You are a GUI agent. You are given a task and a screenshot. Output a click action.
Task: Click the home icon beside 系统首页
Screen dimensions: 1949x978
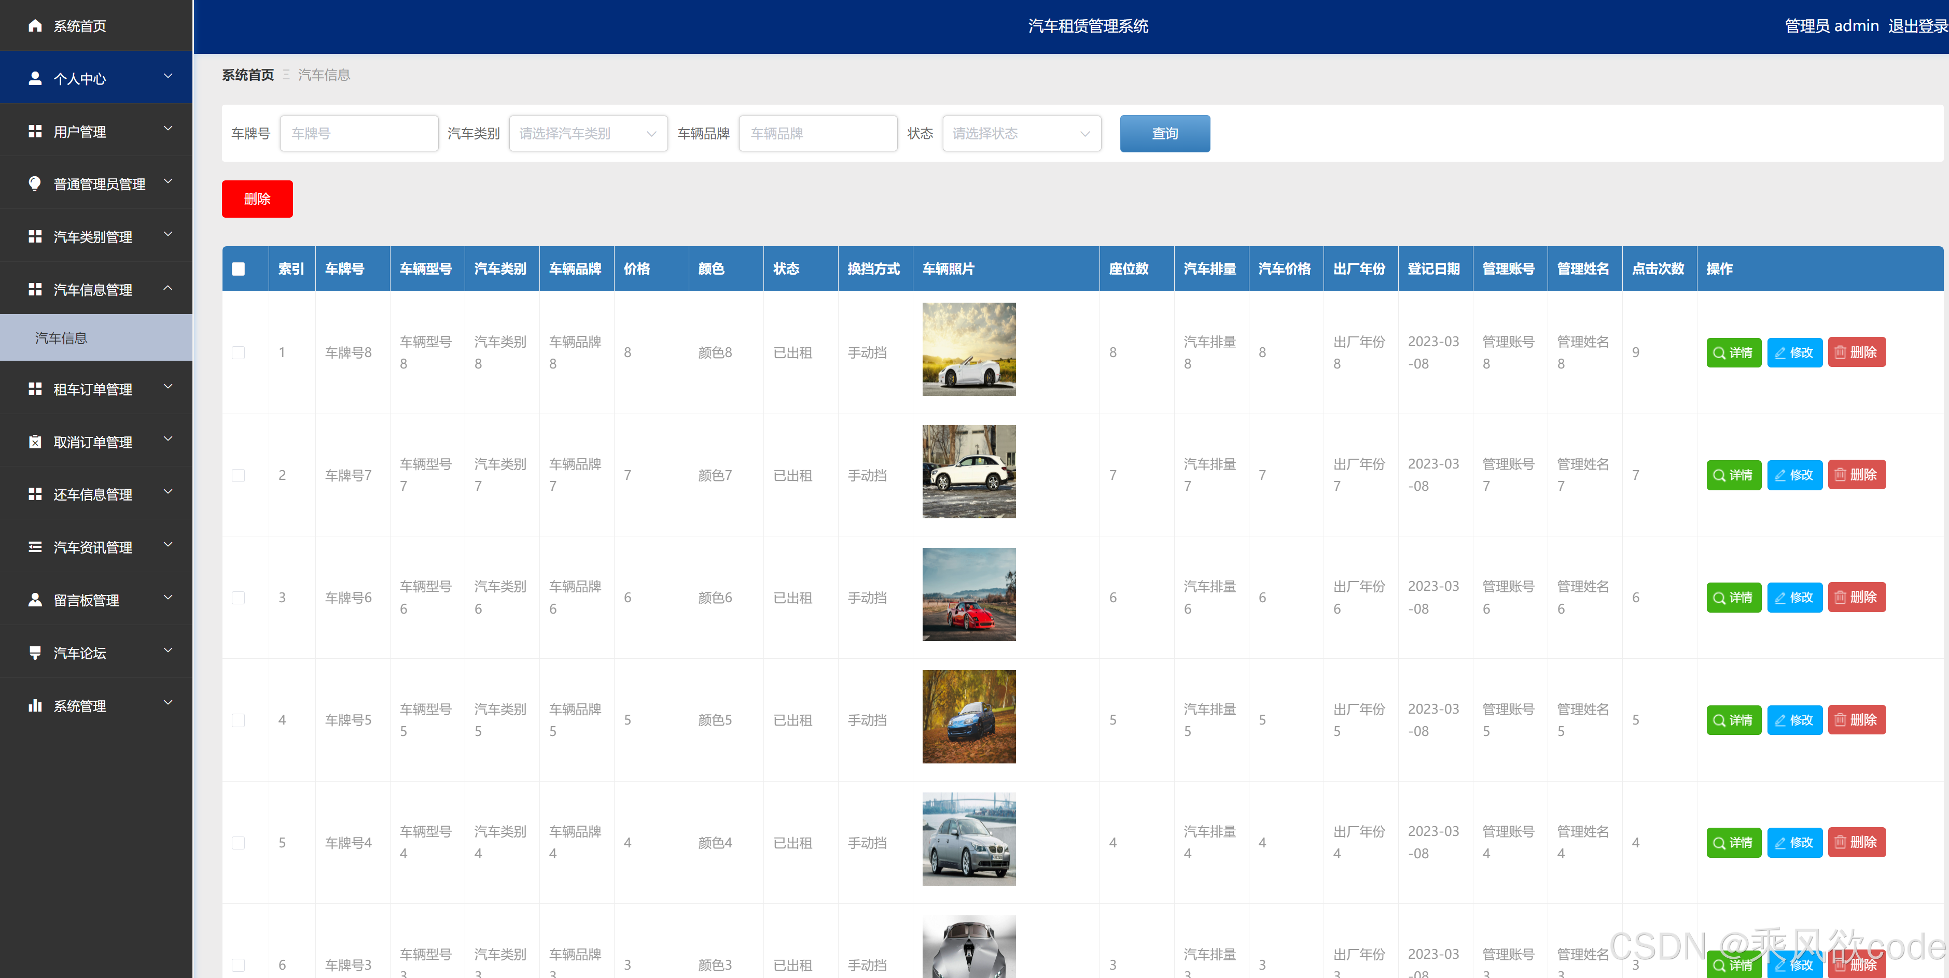[x=35, y=26]
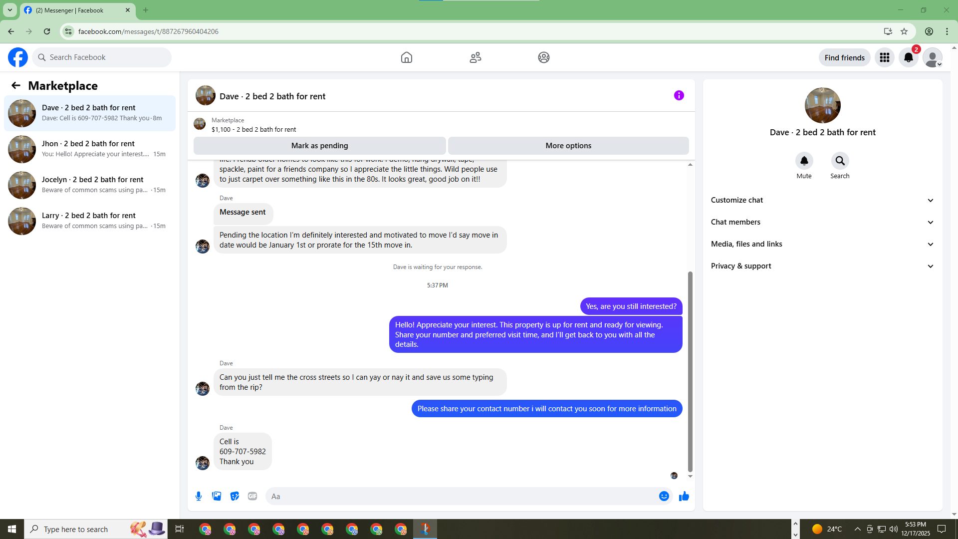Open the sticker picker icon
Viewport: 958px width, 539px height.
point(235,496)
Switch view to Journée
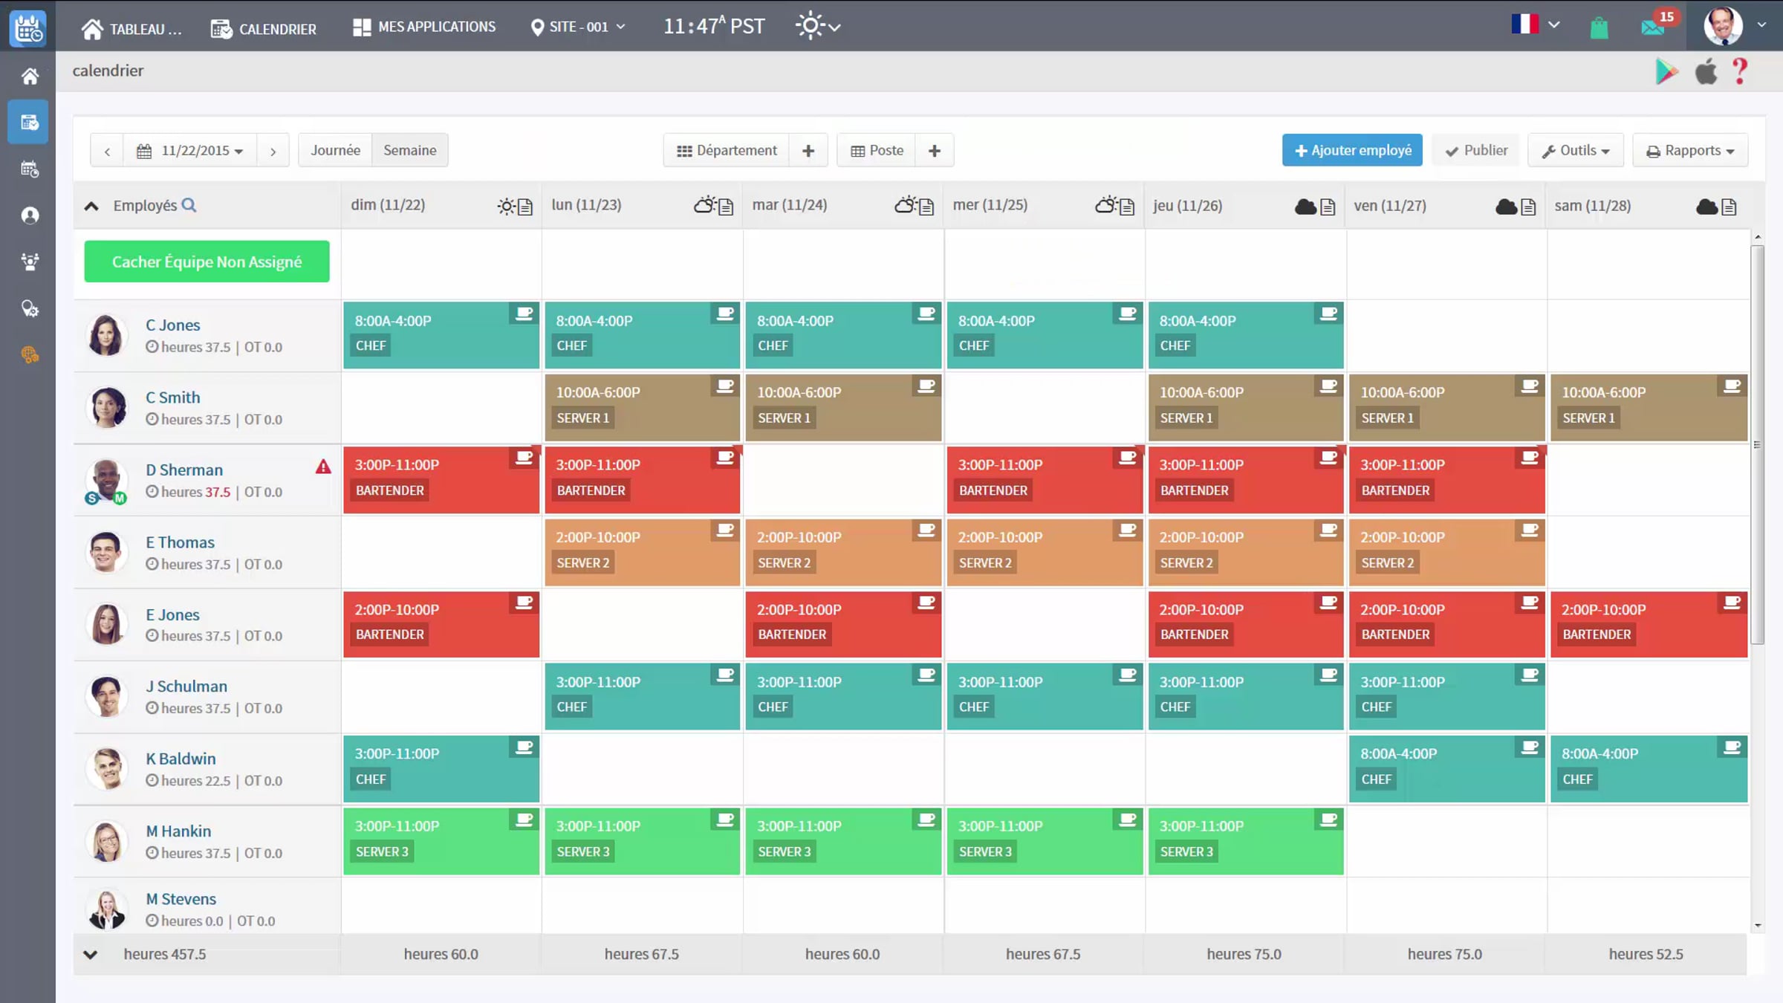Screen dimensions: 1783x1003 pyautogui.click(x=335, y=150)
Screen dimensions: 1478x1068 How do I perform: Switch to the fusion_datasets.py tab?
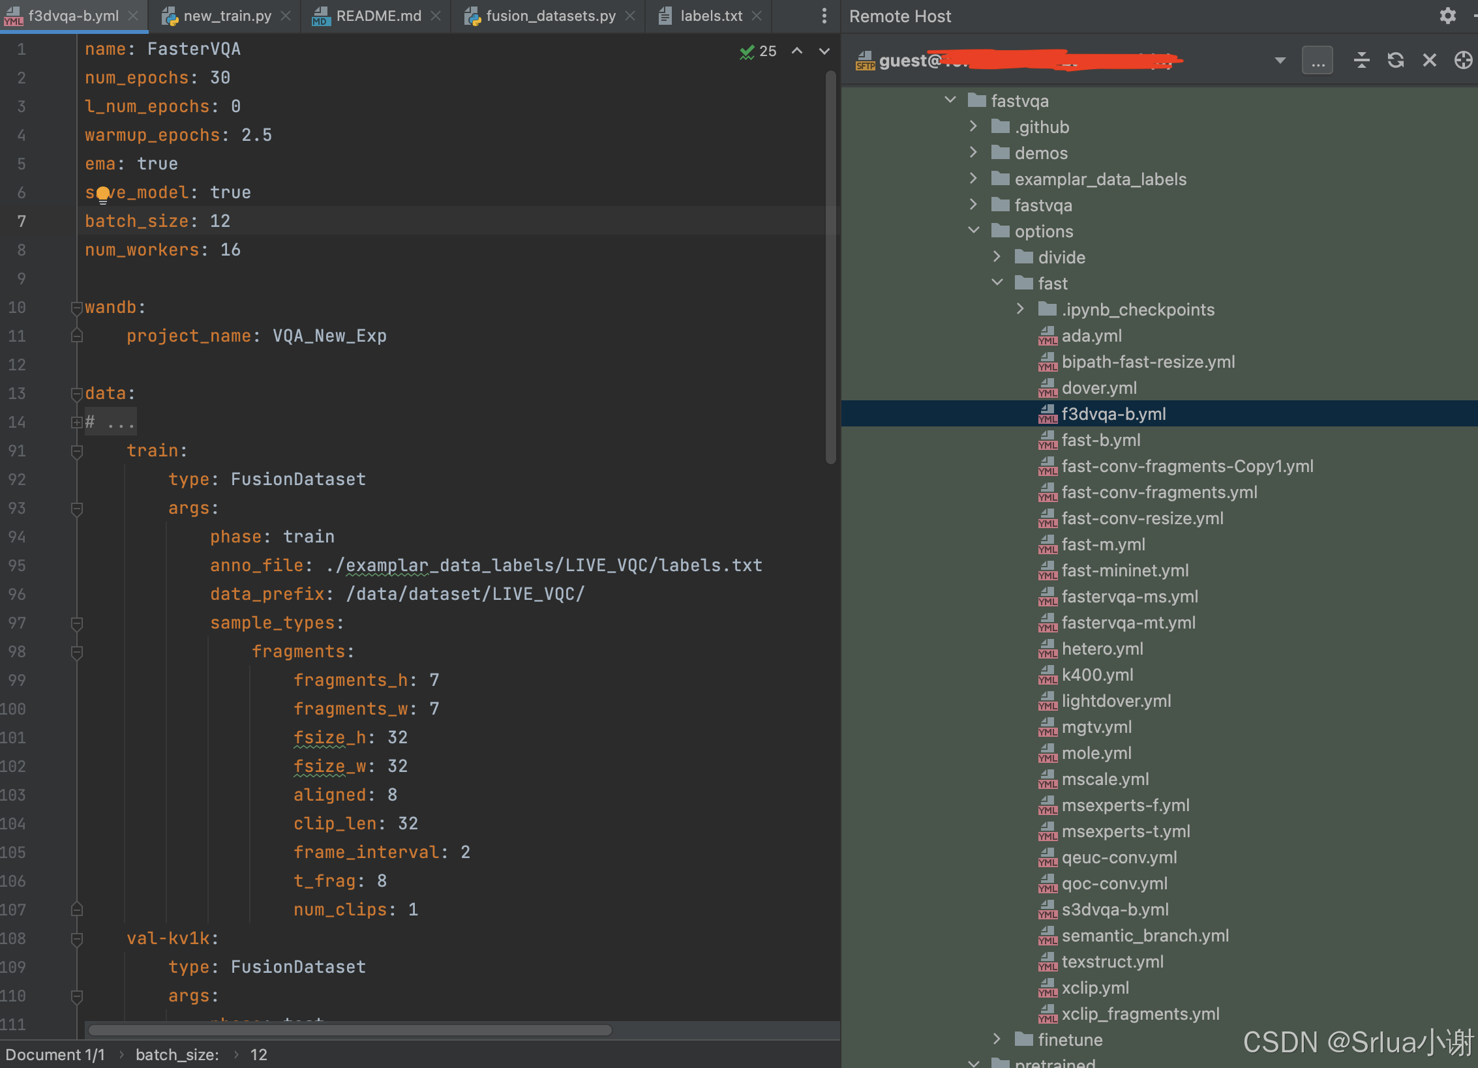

=== Your task ===
Quote the material exactly. Pictures stay out.

=== Finished task ===
You are a GUI agent. You are given a task and a screenshot. Output a click action.
Task: Click the home icon beside 系统首页
Screen dimensions: 1949x978
[x=35, y=26]
Open the sticker picker icon
Viewport: 958px width, 539px height.
point(235,496)
Switch view to Journée
Screen dimensions: 1783x1003 pyautogui.click(x=335, y=150)
Screen dimensions: 1478x1068 How do I perform: Switch to the fusion_datasets.py tab?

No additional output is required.